Now, the company's expanding things further with a series of "experience" subs based around an elongated bubble that Triton says is the industry's first free-form acrylic pressure hull. Widening the bubble out sideways allows Triton to fit substantially more passengers on board while keeping its footprint down to about the size of two jet skis, and thus ideal for storage in the garages of large superyachts or cruise ships.

The Triton 660 AVA (Advanced Versatile Acrylics) can be specified with up to nine seats, and can take a pilot and eight passengers down to 200-meter (656-ft) depths for up to 12 hours per charge of its 57-kWh battery. Four main electric thrusters and four maneuvering thrusters, each with a peak output of 5.5 kW, give it a top speed of 3 knots (3.5 mph / 5.6 km/h).

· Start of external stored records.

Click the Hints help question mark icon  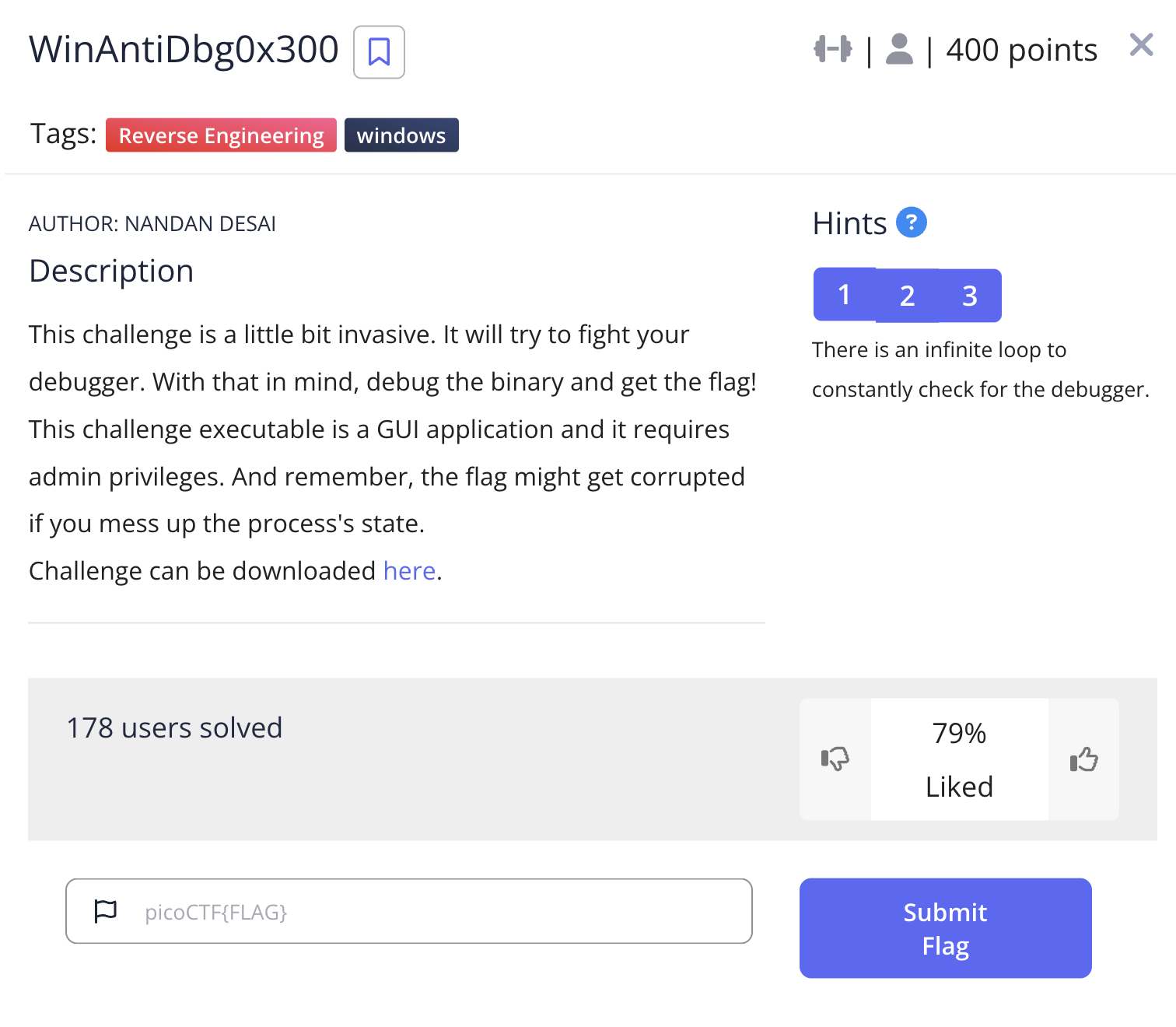[x=912, y=223]
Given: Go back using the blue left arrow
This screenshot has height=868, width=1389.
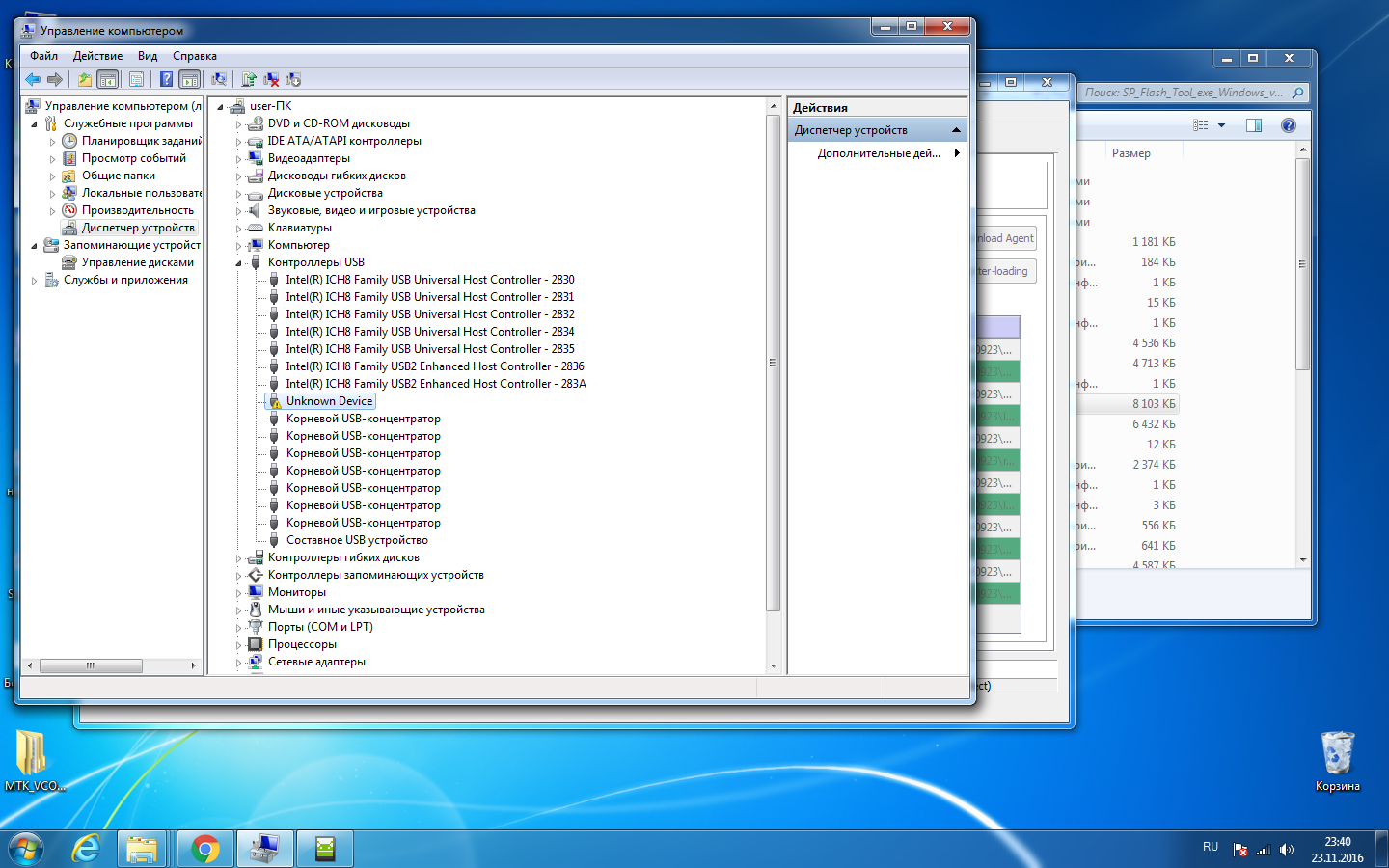Looking at the screenshot, I should pos(33,79).
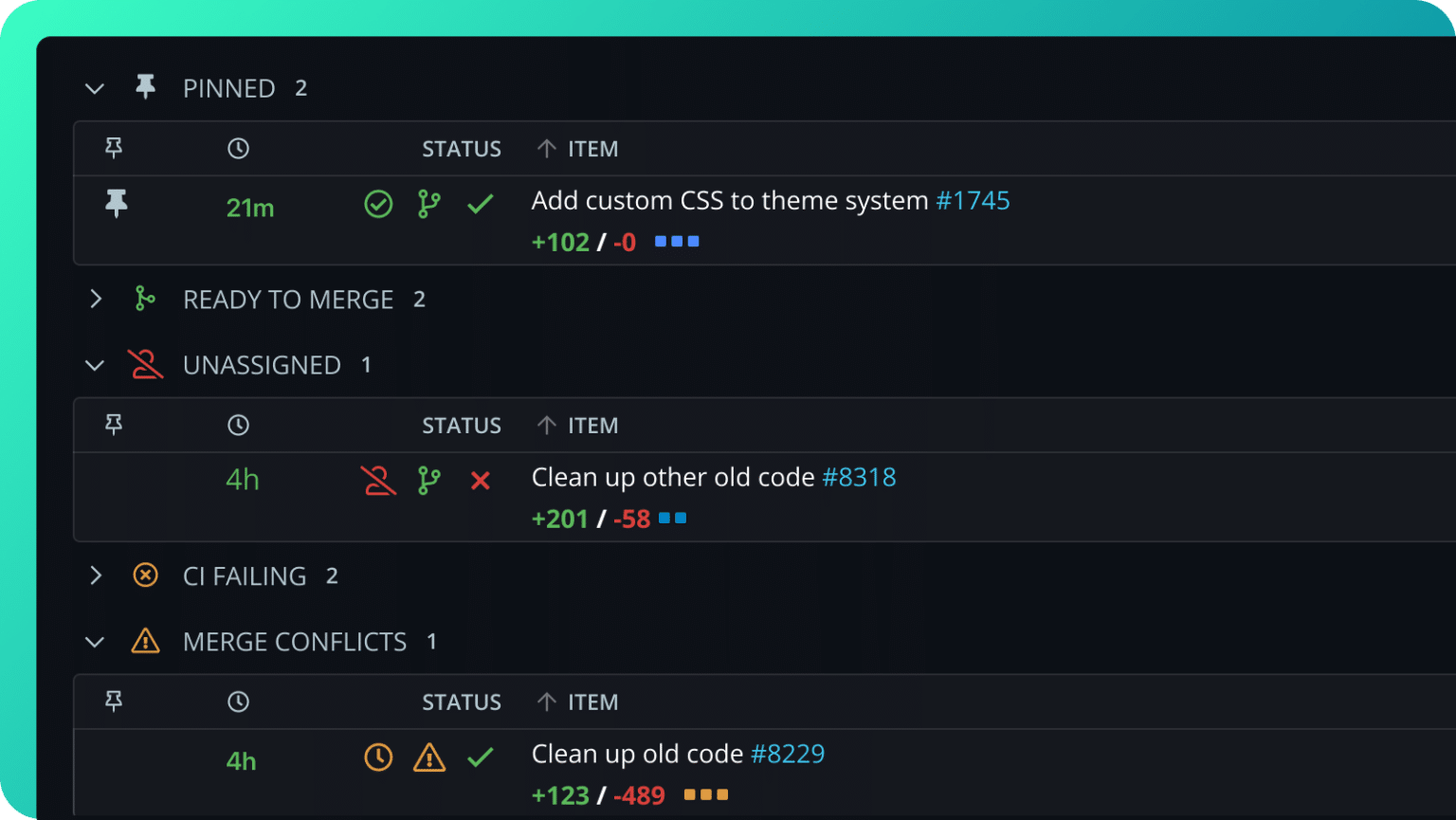Click the green passed-checks circle icon on #1745
This screenshot has width=1456, height=820.
tap(378, 204)
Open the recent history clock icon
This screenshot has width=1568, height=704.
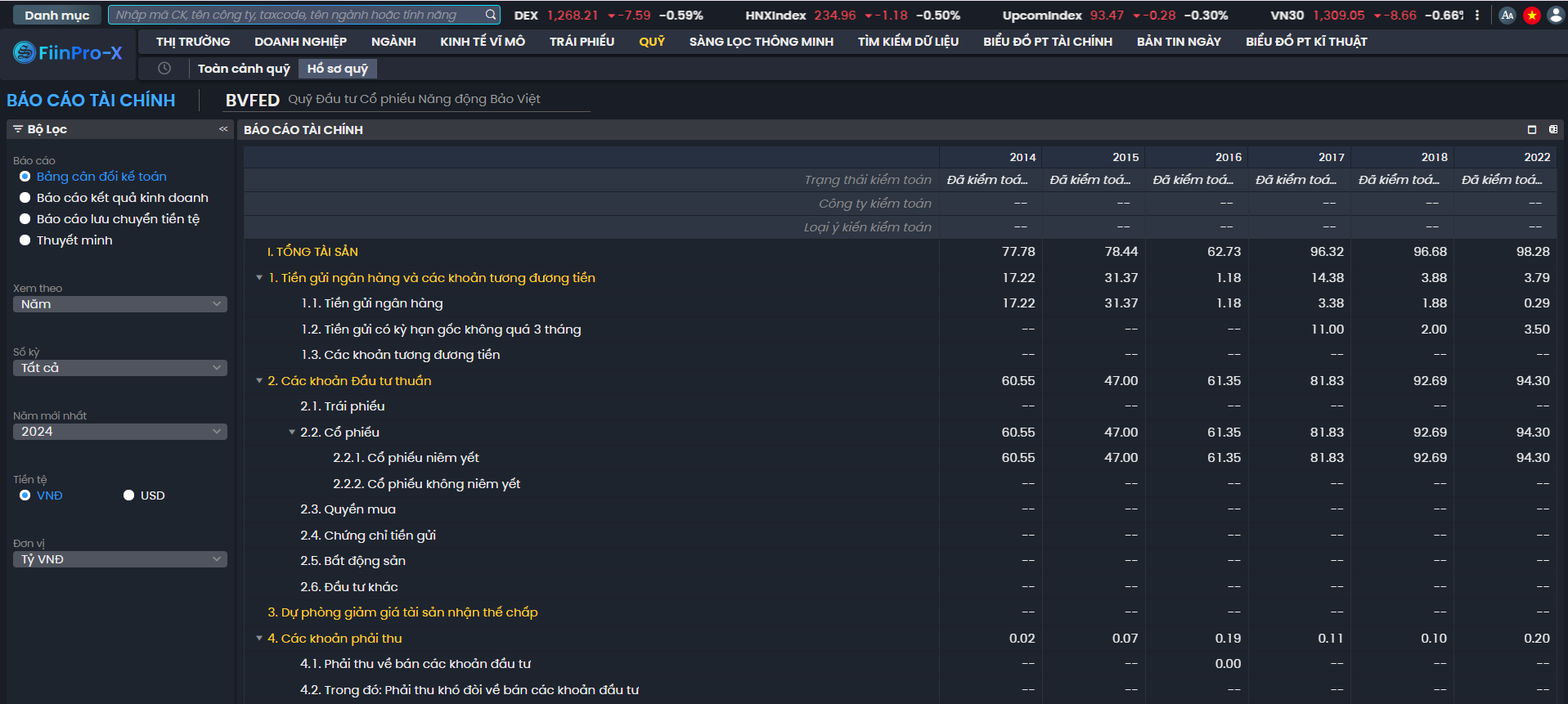click(164, 69)
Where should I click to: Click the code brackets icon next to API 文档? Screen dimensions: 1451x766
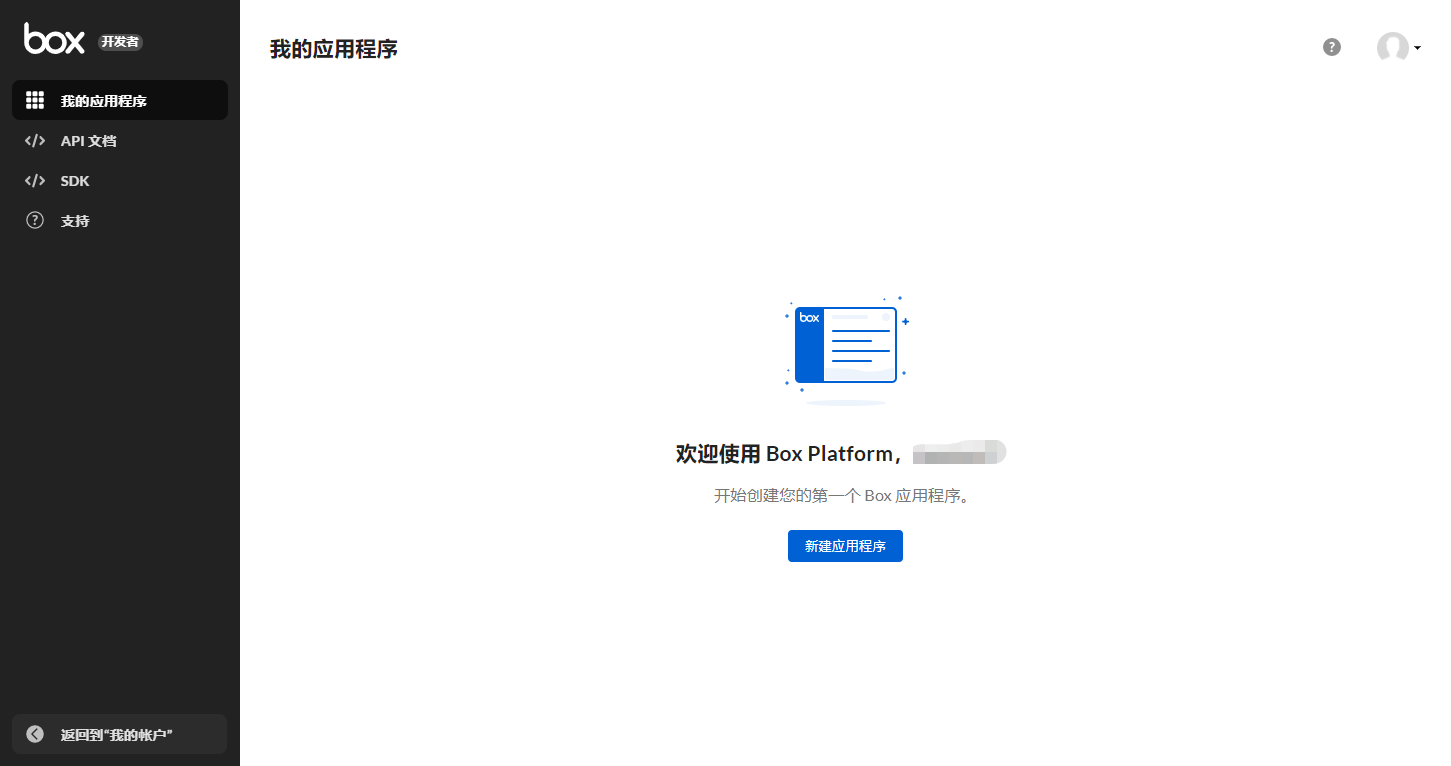point(35,140)
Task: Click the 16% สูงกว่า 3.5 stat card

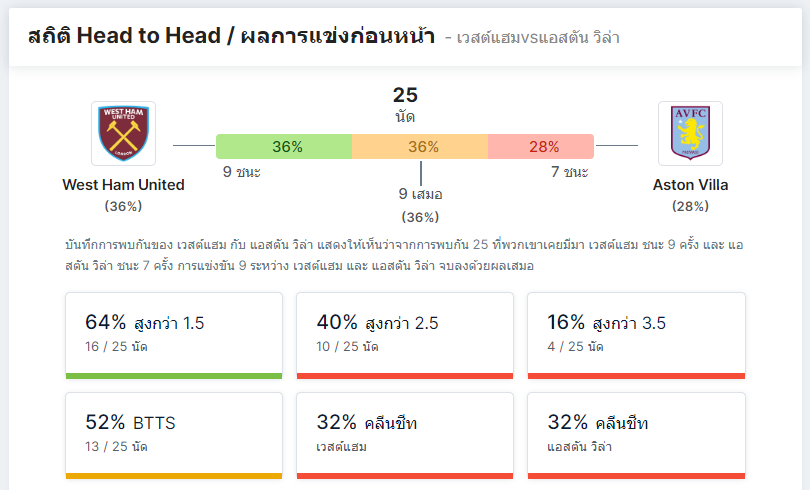Action: (x=636, y=336)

An underwater venue for "unique experiences"
An underwater venue for "unique experiences"

Triton's pitching this weird-looking thing as a venue for "unique experiences," and says it can fit it out as a cocktail bar, wedding venue, casino VIP room or sub-sea dining room. The ability to take more passengers, says Triton, should make it a more attractive revenue proposition for cruise ships and land-based resorts.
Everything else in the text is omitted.